WHAT YOU SHOULD DO
Each line from the one that holds "The height and" to the end of the entries is to be given again exactly. Do not include pictures.

Records drawn from a dataset
+ + + + + + +
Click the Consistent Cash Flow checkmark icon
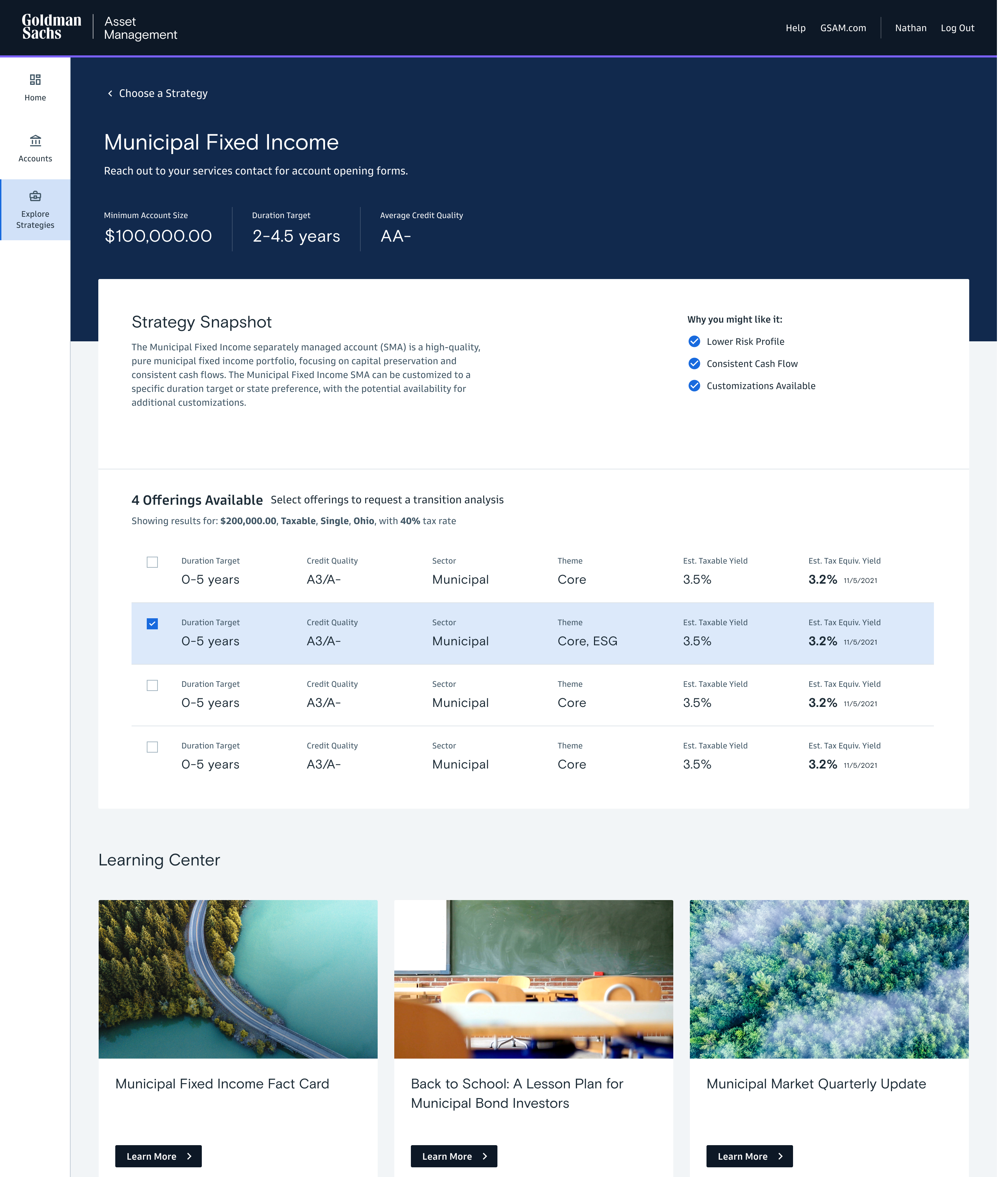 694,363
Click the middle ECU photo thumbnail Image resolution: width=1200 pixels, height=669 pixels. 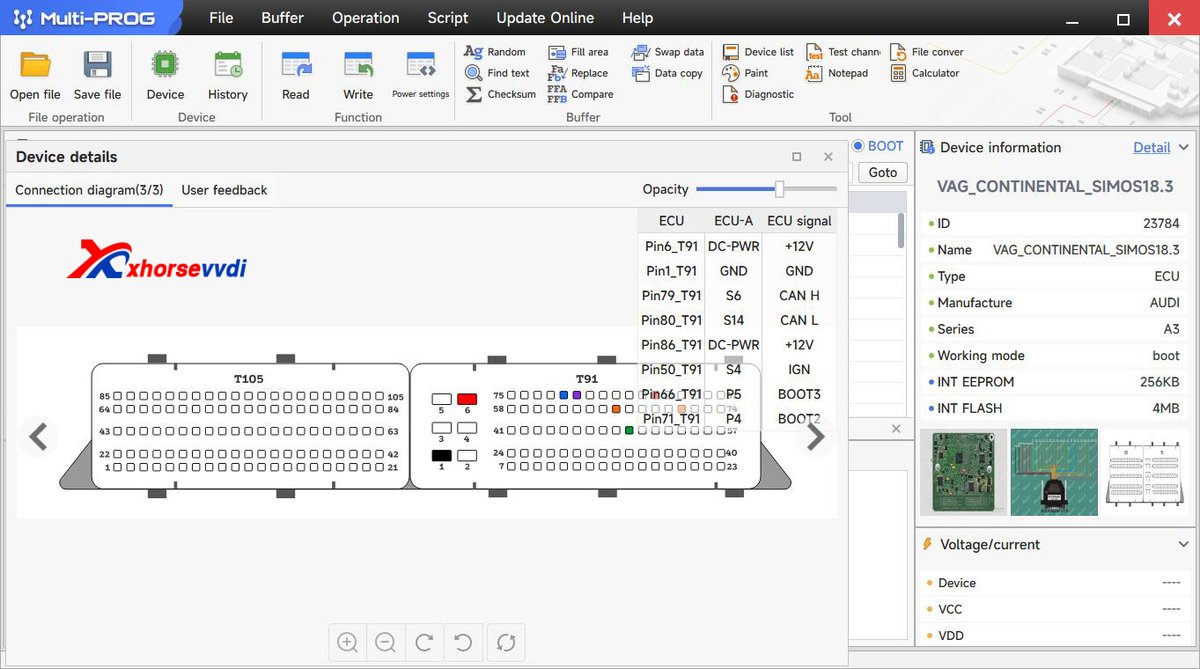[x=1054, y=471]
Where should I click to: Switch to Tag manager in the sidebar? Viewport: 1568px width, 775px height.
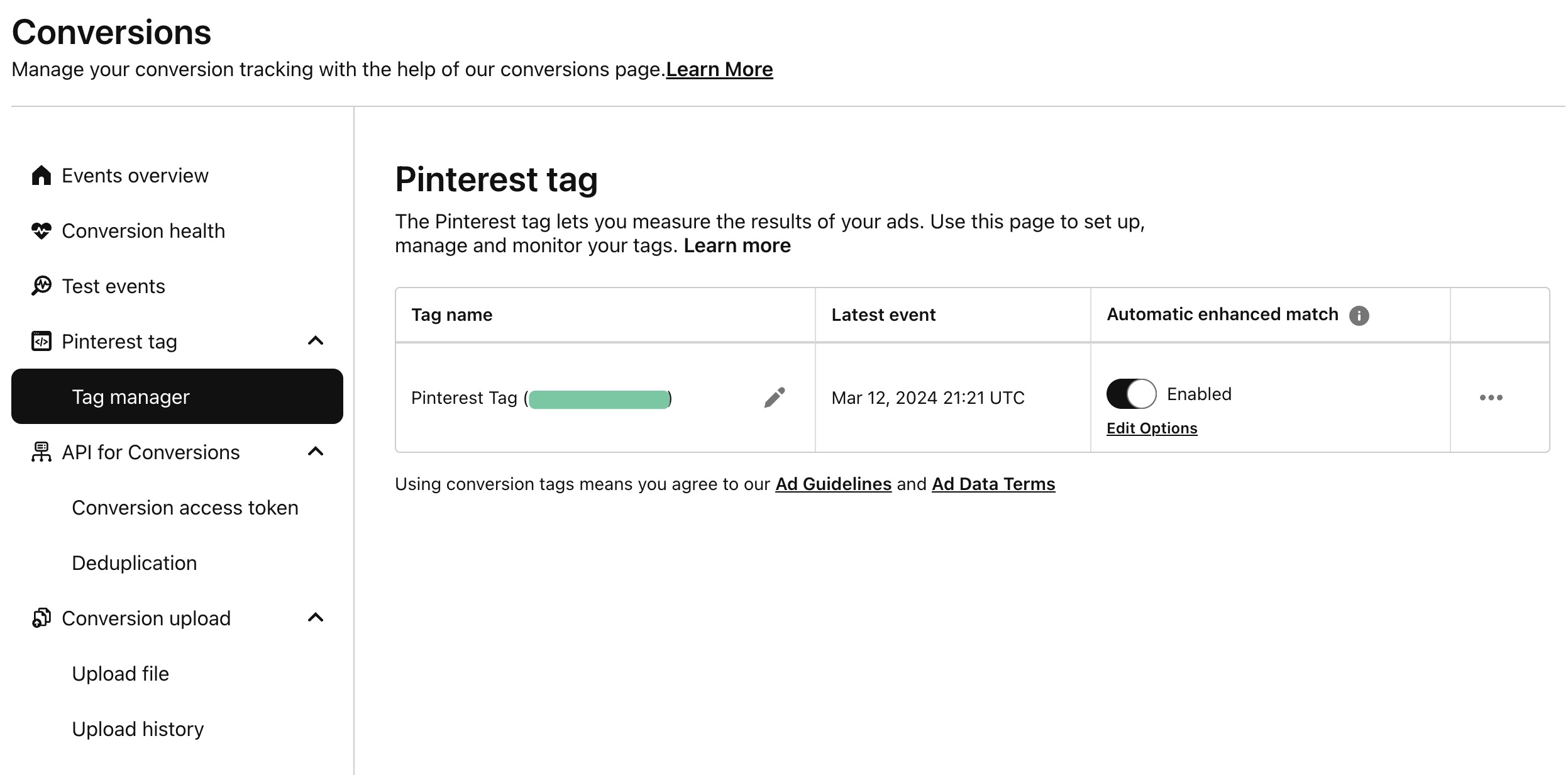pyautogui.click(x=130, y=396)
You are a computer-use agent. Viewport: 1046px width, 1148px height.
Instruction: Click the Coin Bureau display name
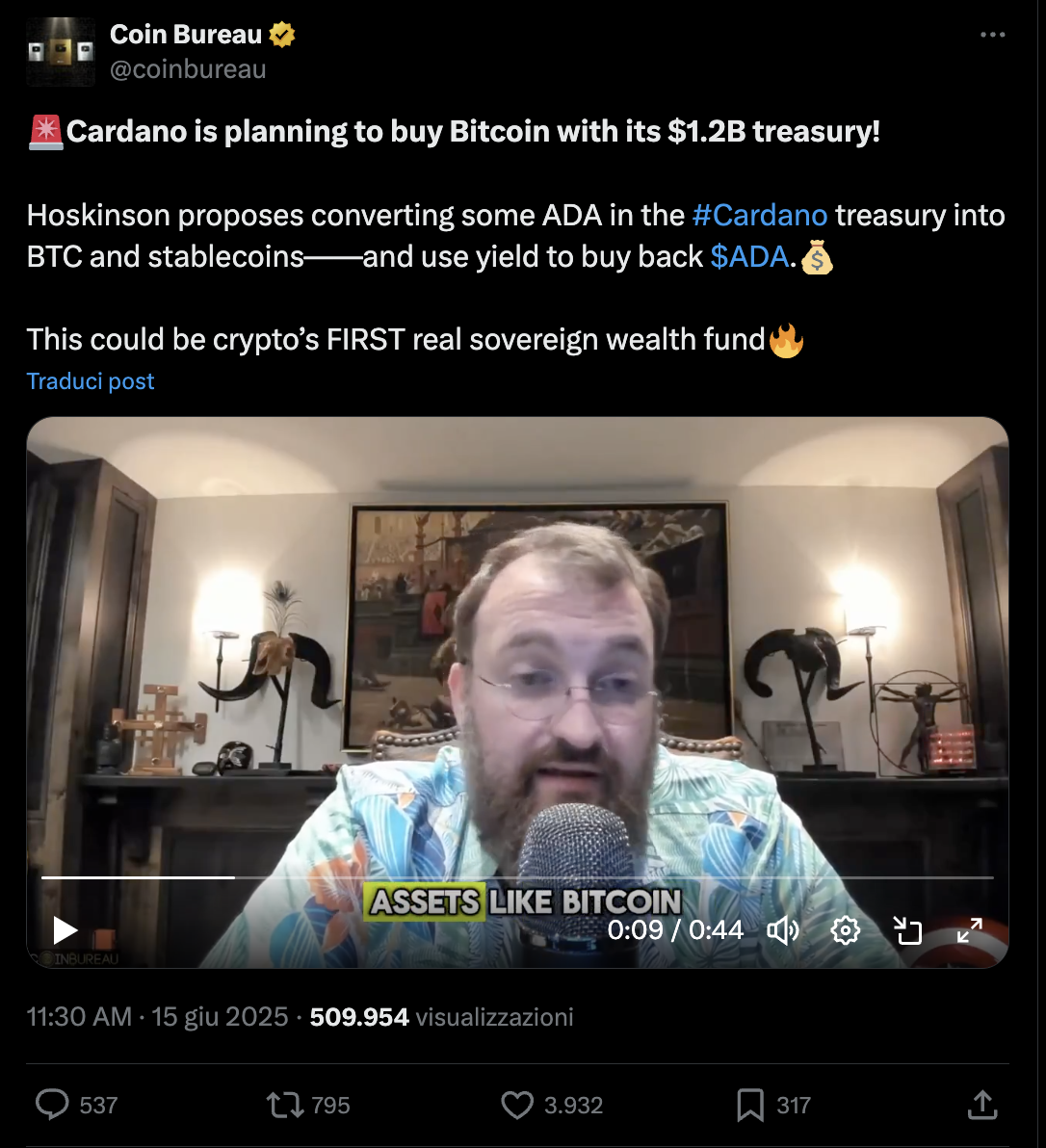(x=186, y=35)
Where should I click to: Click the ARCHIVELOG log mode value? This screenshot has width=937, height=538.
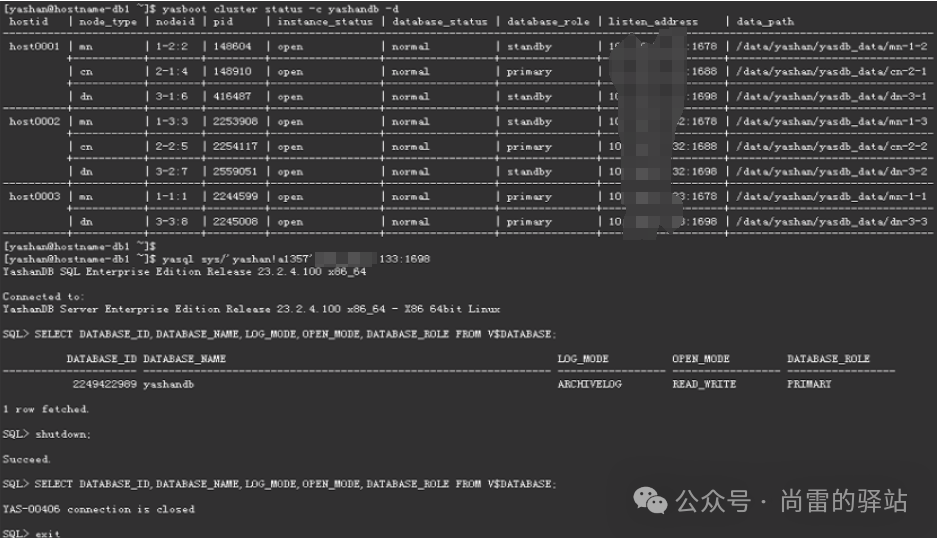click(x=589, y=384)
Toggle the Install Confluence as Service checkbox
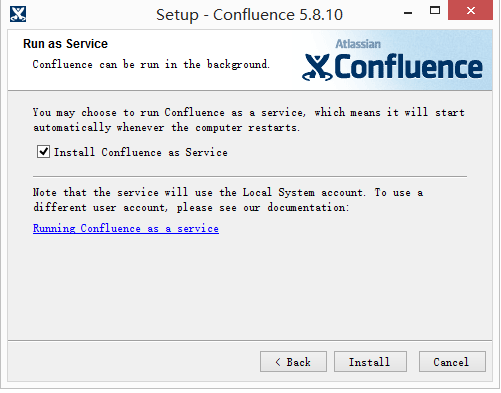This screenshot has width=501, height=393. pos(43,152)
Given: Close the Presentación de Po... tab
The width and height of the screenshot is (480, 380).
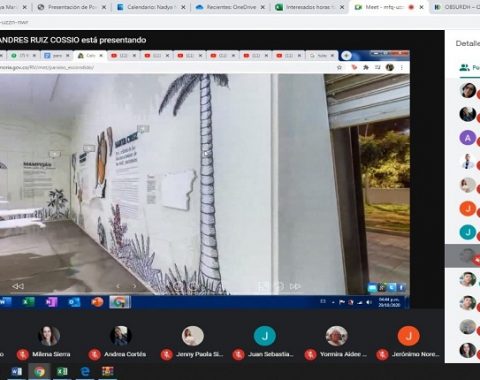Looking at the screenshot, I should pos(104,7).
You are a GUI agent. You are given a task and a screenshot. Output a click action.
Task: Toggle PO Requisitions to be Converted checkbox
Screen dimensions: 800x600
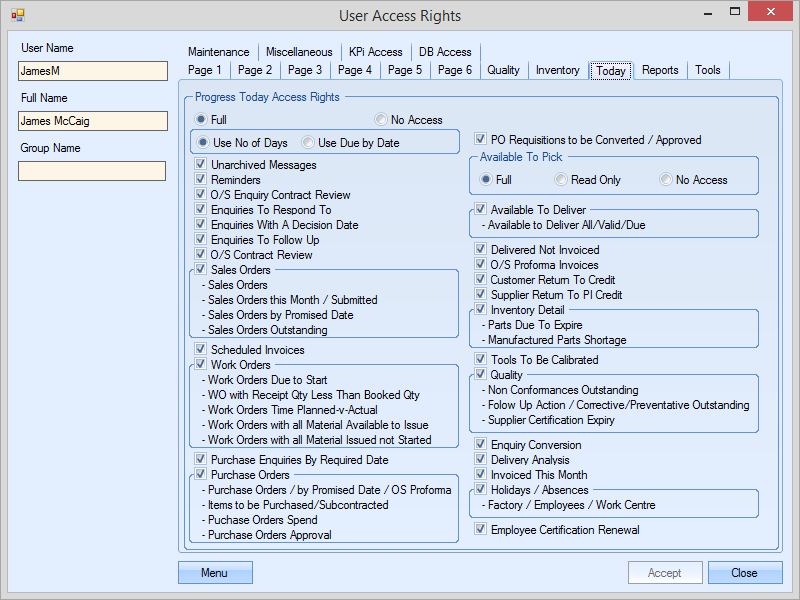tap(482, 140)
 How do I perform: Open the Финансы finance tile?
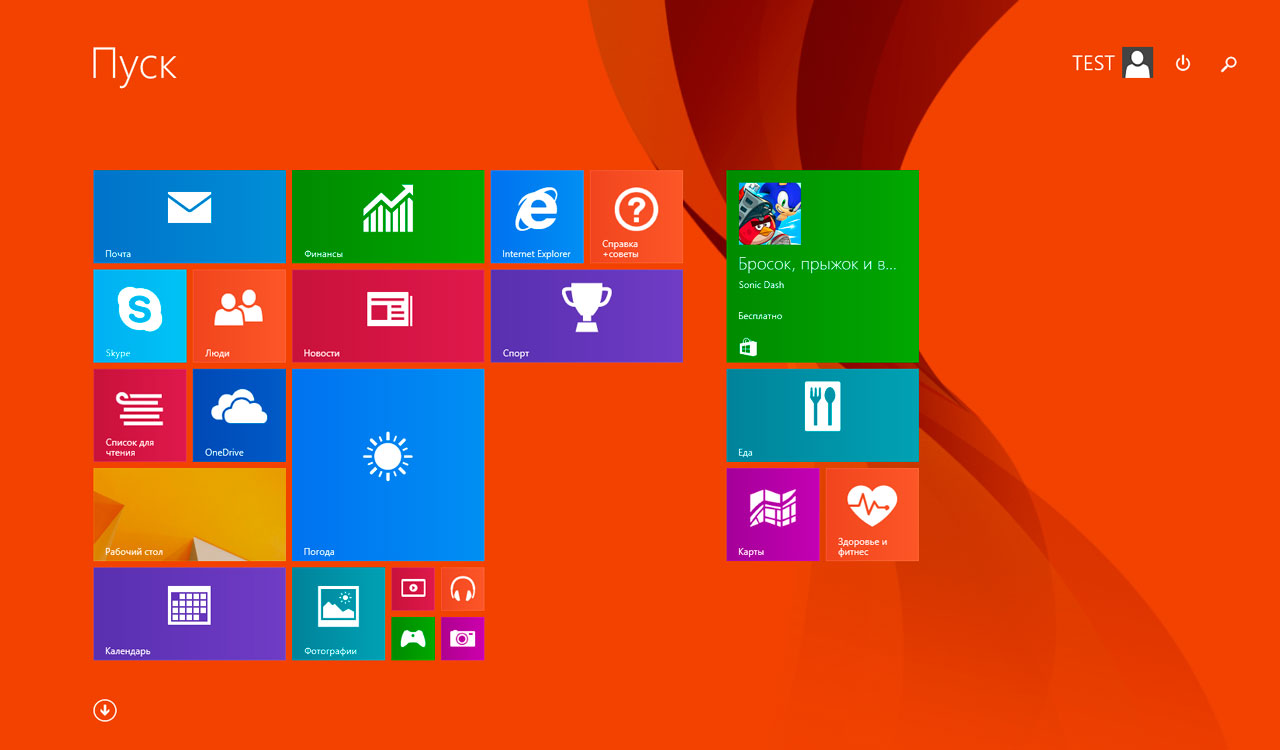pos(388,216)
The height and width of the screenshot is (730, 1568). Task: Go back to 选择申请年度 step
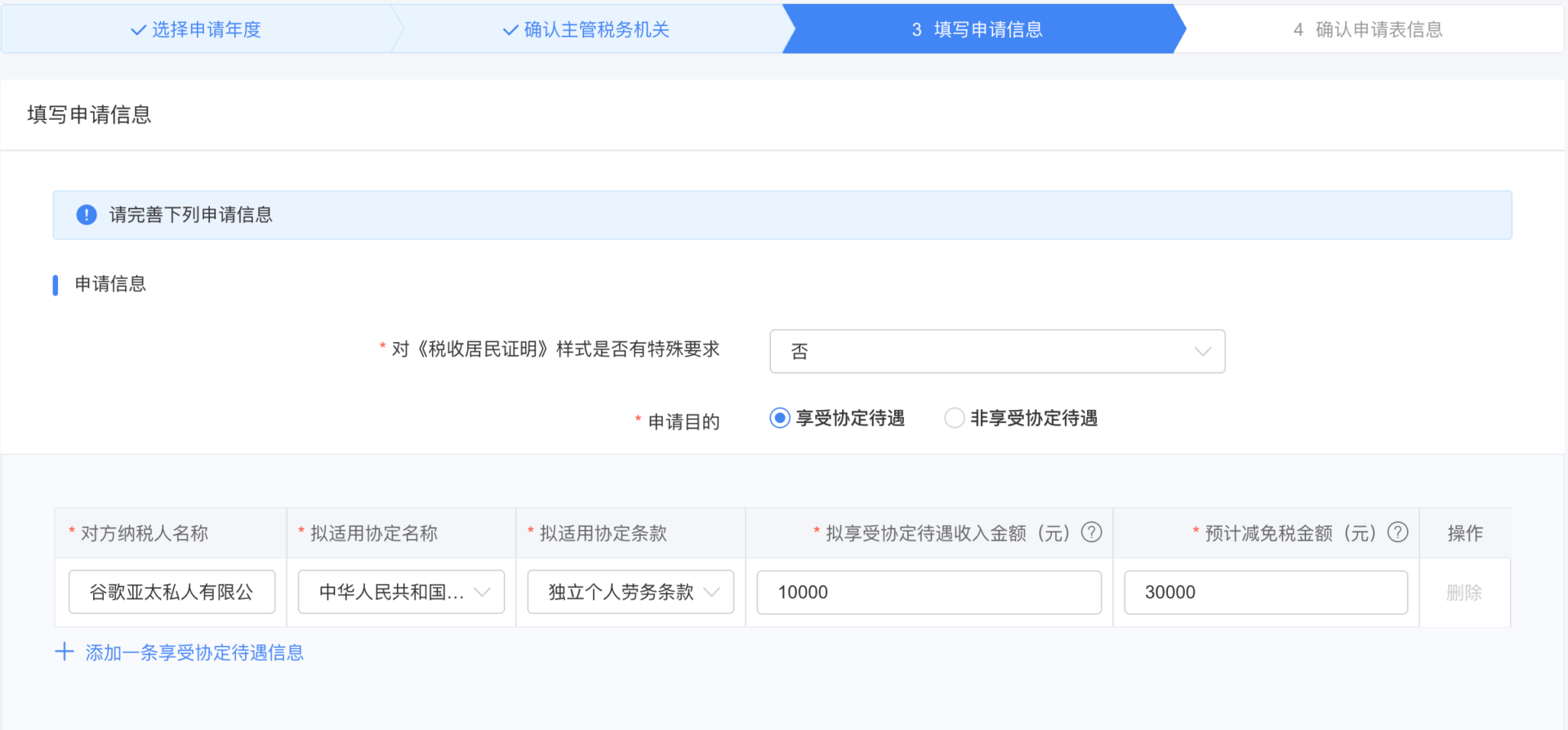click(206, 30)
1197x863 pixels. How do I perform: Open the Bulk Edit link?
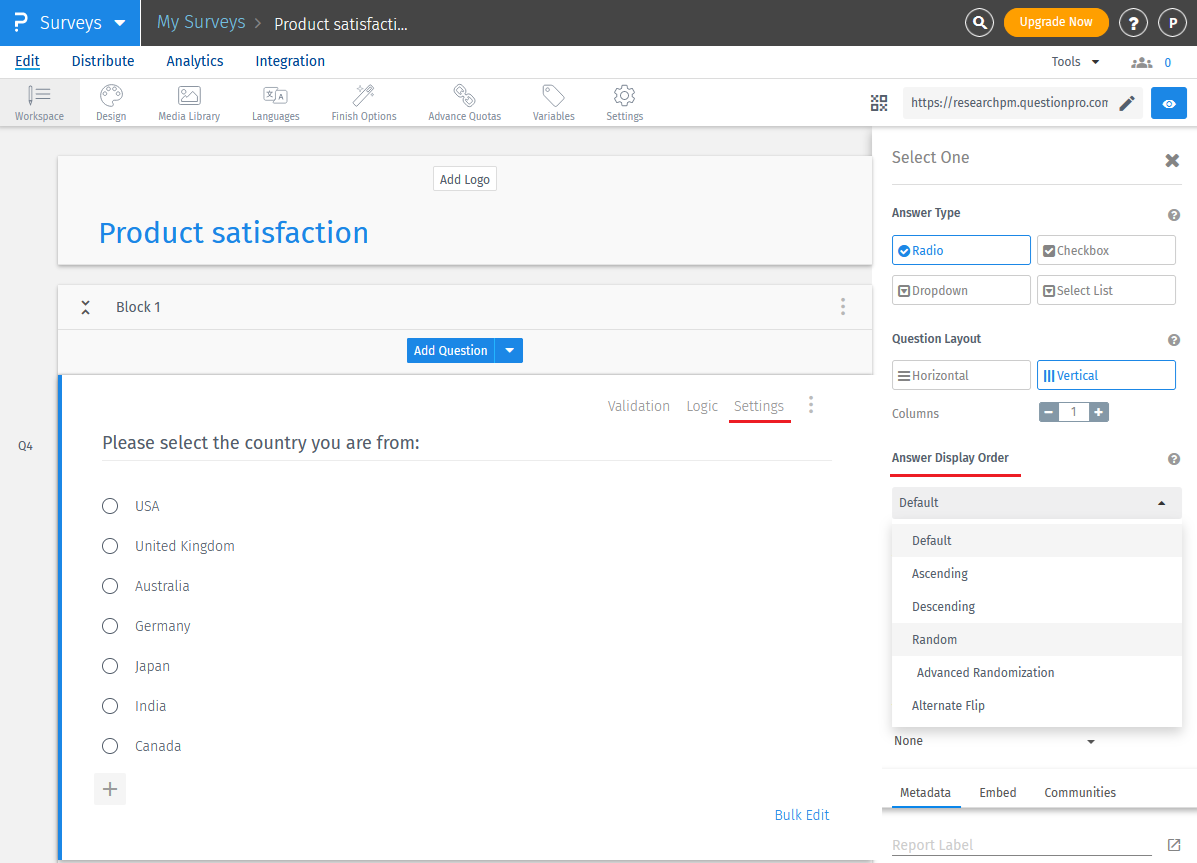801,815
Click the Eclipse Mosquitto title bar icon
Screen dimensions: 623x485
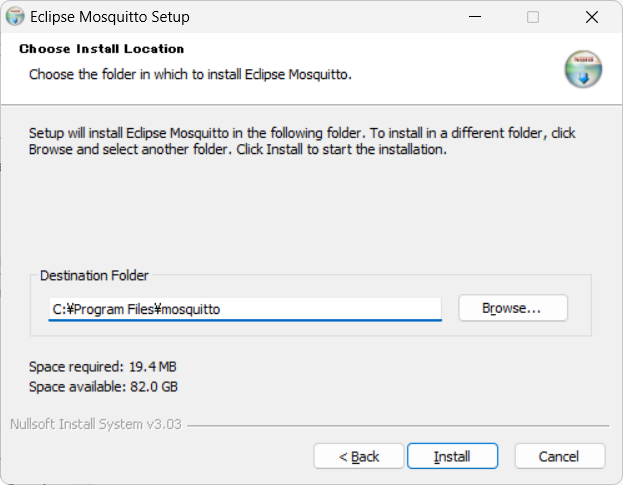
+ + + + + + +
ANSWER TO THE EXERCISE
The height and width of the screenshot is (730, 1568). Task: Go back to 选择申请年度 step
click(206, 30)
1197x863 pixels. How do I perform: Open the Bulk Edit link?
801,815
Click the Eclipse Mosquitto title bar icon
Screen dimensions: 623x485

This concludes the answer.